思想・芸術部門の、リチャード・タラスキン。
大物音楽学者である彼の講演を聞く、というのが今回の私の目的だった。
上述のように、作曲家や演奏家が受賞することはこれまでにもあったが、音楽学者が受賞するのは今回が初めてとのことである。
タラスキンは、1945年生まれの、米国の音楽学者。
講演プログラムに書かれた紹介文を、ここに引用したい。
リチャード・タラスキン博士は、古楽の演奏、研究から出発し、近代ロシア音楽に関する画期的かつ重要な研究を行い、さらに大部の西洋音楽史を発表して、読者を啓発し続けてきた音楽学者、批評家である。

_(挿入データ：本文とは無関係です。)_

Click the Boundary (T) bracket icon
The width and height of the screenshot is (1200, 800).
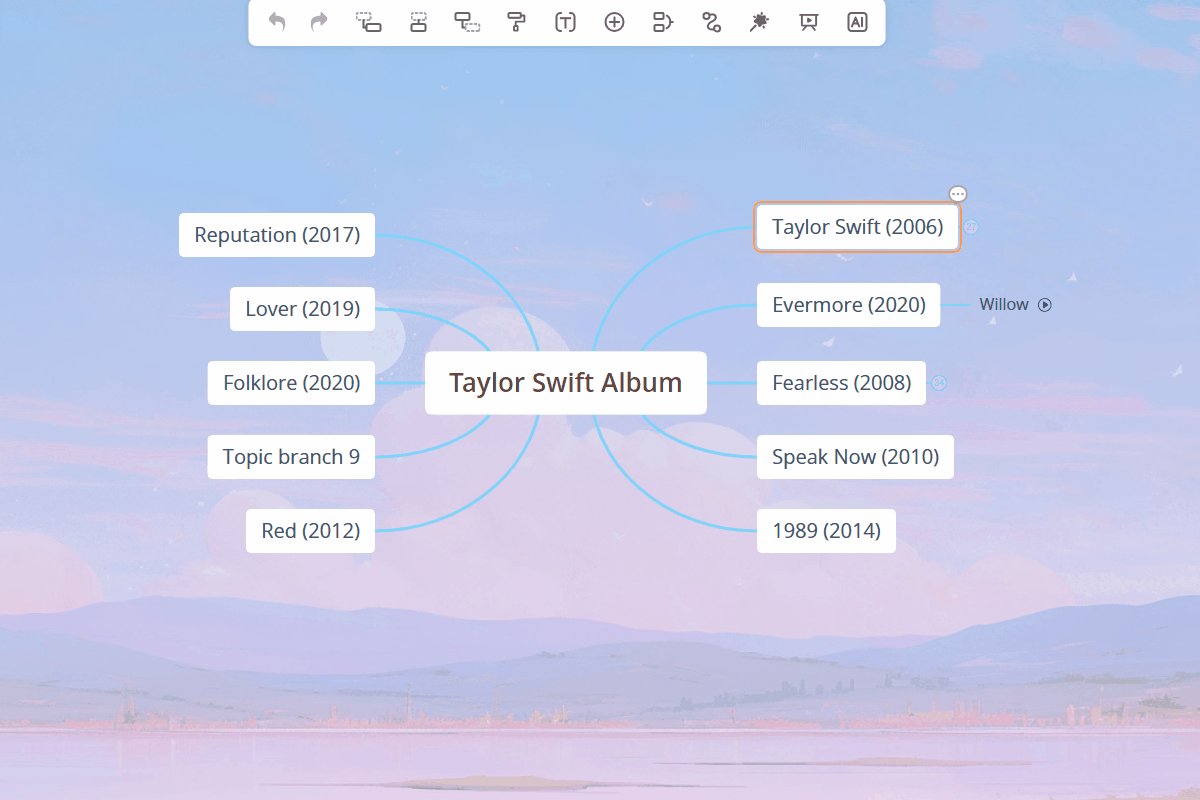[565, 22]
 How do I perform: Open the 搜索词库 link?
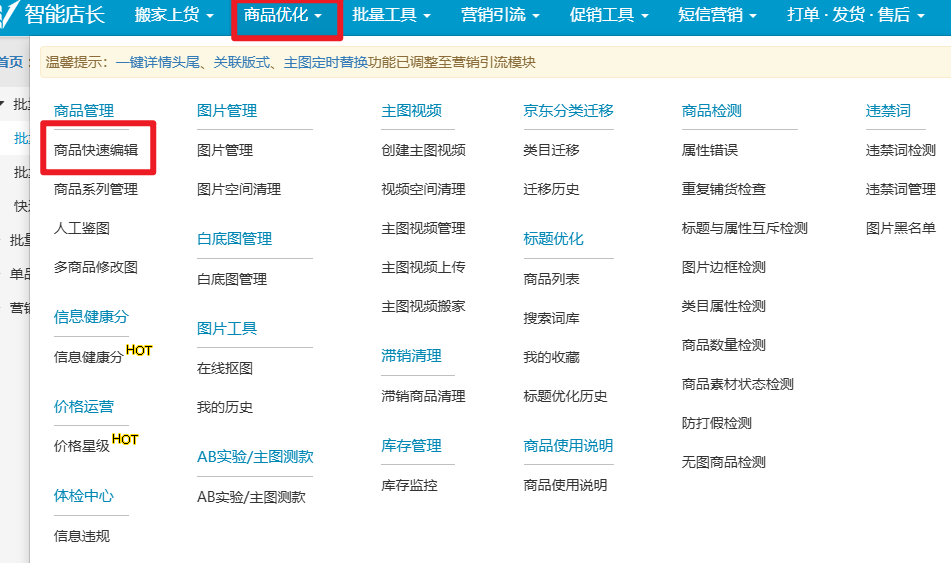(x=551, y=318)
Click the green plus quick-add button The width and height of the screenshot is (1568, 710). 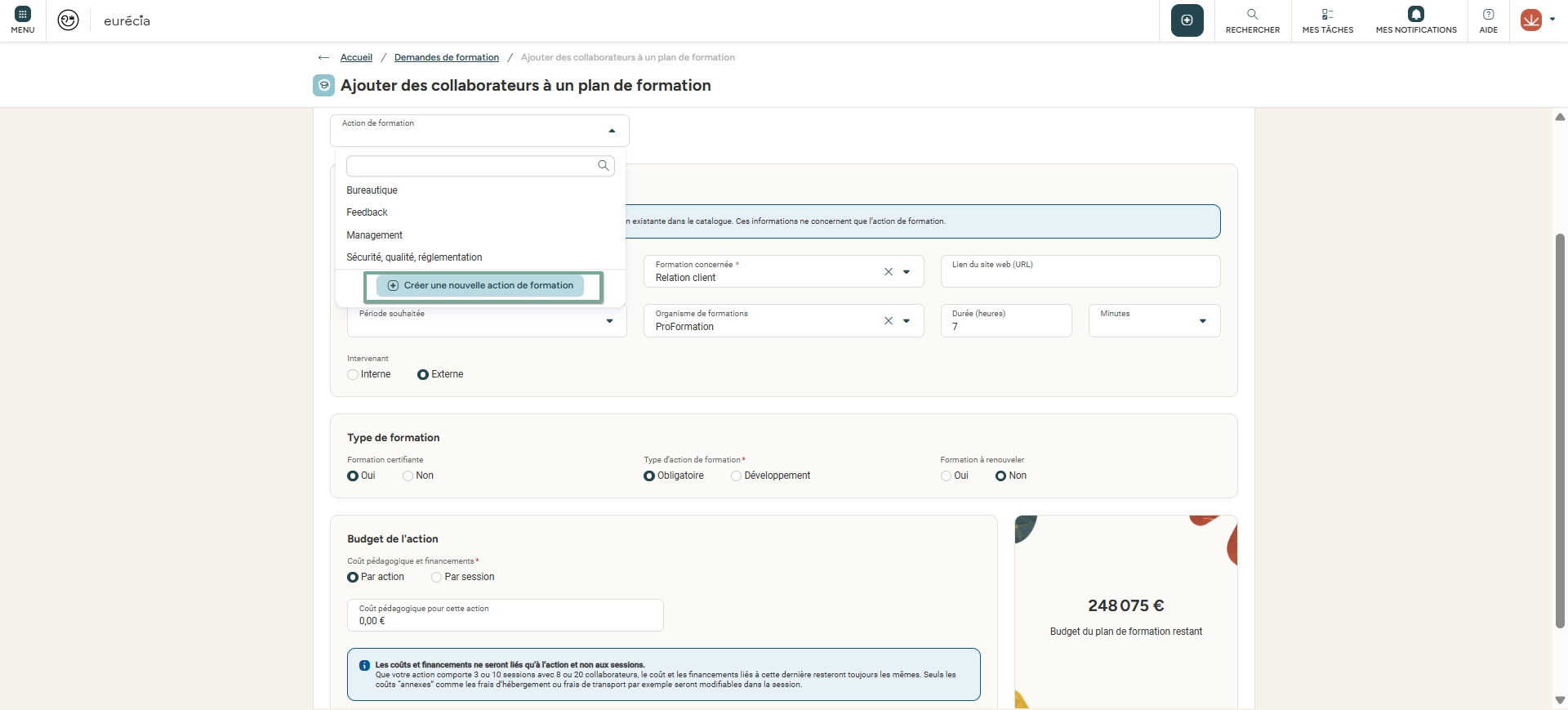(1187, 20)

コロンビア大学でロシア語を、そして大学院では西洋音楽史を中心に音楽学を専攻し、歴史的音楽学で博士号を取得後、同大学に奉職した。1980年代を中心に『ニューヨーク・タイムズ』紙をはじめとする新聞や論文などで展開した主張は、同時代の古楽演奏が、しばしばその拠り所とする「真正性(オーセンティシティー)」にではなく、むしろ20世紀後半の美学を反映しているという刺激的な立論で、それは、その後の古楽演奏に有形無形の影響を及ぼし、現代に到っている。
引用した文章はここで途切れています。